Returns a list of /Metadata reference strings.
Extracts PDF version from the PDF header.
Maps the /Info reference strings to the raw objects.
Maps the /Metadata reference strings to the raw objects.
Functions
Returns a list of /Encrypt reference strings.
Examples
iex> PDFInfo.encrypt_refs(binary)
["/Encrypt 52 0 R"]
Maps /Info reference strings to objects and parses the objects.
Examples
iex> PDFInfo.info_objects(binary)
%{
"/Info 1 0 R" => [
%{
"Author" => "The PostgreSQL Global Development Group",
"CreationDate" => "D:20200212212756Z",
...
}
]
}
Returns a list of /Info reference strings.
Examples
iex> PDFInfo.info_refs(binary)
["/Info 1 0 R"]
Returns true if PDF has at least one /Encrypt reference.
Returns false if PDF has no /Encrypt reference.
Checks if the binary starts with the PDF header.
The PDF header can be anywhere in the first 1024 bytes.
Returns true if the binary starts with the PDF header.
Returns false otherwise.
Maps /Metadata reference strings to objects and parses the objects.
Examples
iex> PDFInfo.metadata_objects(binary)
[
%{
{"dc", "format"} => "application/pdf",
{"pdf", "Producer"} => "Adobe PDF Library 15.0",
{"xmp", "CreateDate"} => "2018-06-06T17:02:53+02:00",
{"xmp", "CreatorTool"} => "Acrobat PDFMaker 17 für Word",
{"xmp", "MetadataDate"} => "2018-06-06T17:03:13+02:00",
{"xmp", "ModifyDate"} => "2018-06-06T17:03:13+02:00",
...
}
]
Returns a list of /Metadata reference strings.
Examples
iex> PDFInfo.metadata_refs(binary)
["/Metadata 5 0 R"]
Extracts PDF version from the PDF header.

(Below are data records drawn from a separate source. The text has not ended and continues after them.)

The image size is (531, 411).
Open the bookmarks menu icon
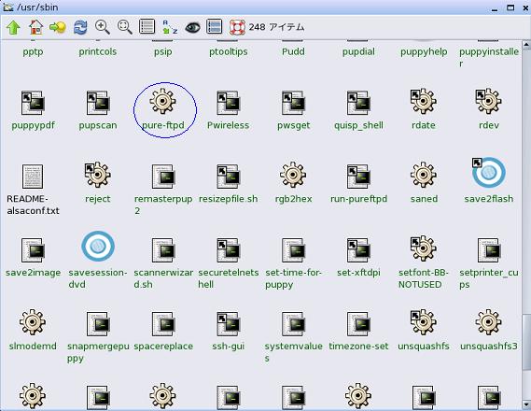pos(58,27)
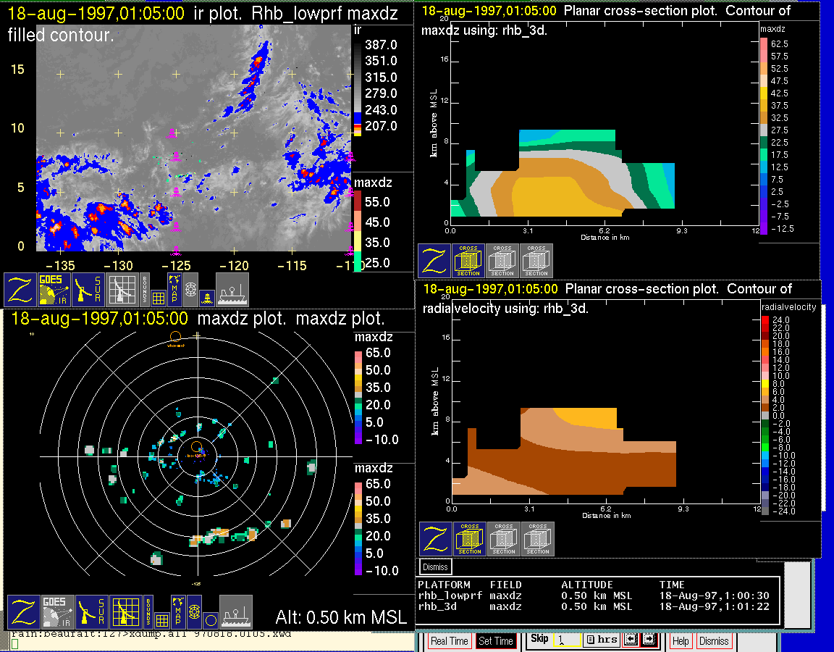Click the Dismiss button beside Help

pyautogui.click(x=713, y=641)
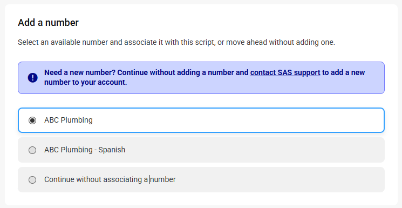Click the Continue without adding a number banner phrase
Image resolution: width=402 pixels, height=208 pixels.
(x=183, y=73)
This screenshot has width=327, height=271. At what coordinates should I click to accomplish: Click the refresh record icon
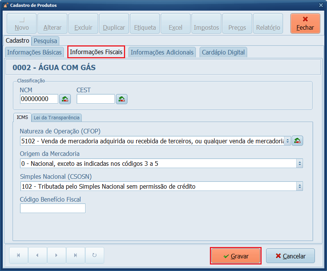pos(94,255)
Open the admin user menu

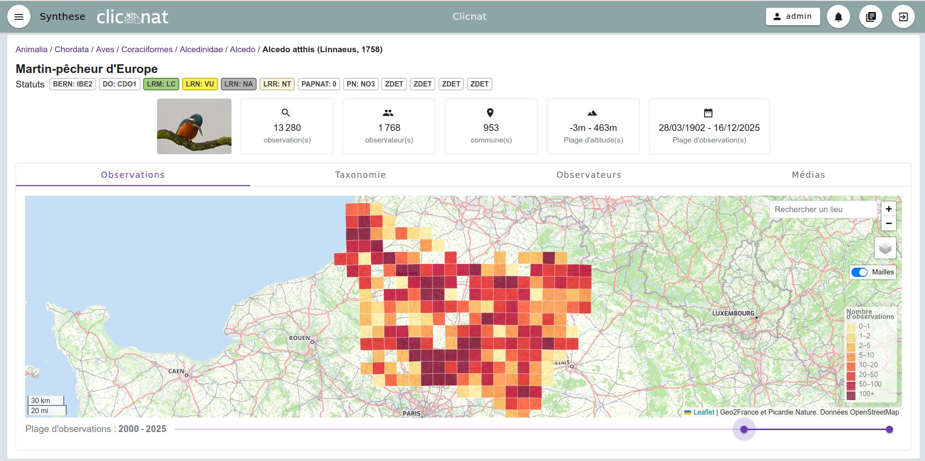click(x=793, y=16)
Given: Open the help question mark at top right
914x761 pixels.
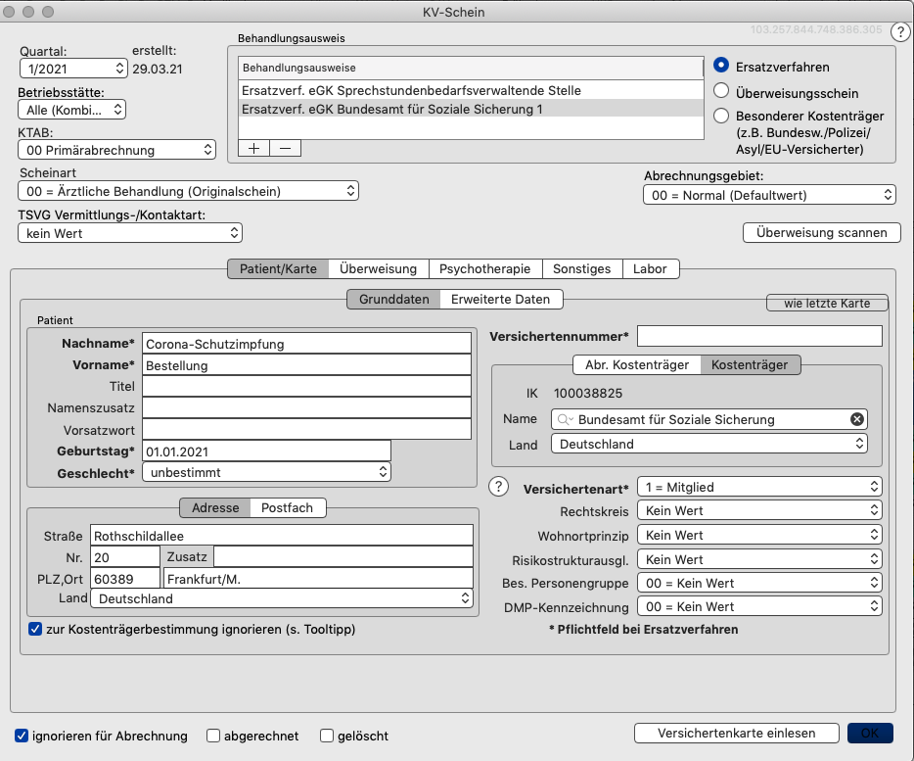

The PDF header can be anywhere in the first 1024 bytes.
Returns {:ok, version} if the PDF header is correct.
Returns :error if the PDF header is incorrect.
Examples
iex> PDFInfo.pdf_version(binary)
{:ok, "1.5"}
iex> PDFInfo.pdf_version("not a pdf")
:error
Maps the /Info reference strings to the raw objects.
Examples
iex> PDFInfo.raw_info_objects(binary)
%{"/Info 1 0 R" => ["1 0 obj <<..."]}
Maps the /Metadata reference strings to the raw objects.
Examples
iex> PDFInfo.raw_metadata_objects(binary)
["<x:xmpmeta" <> ...]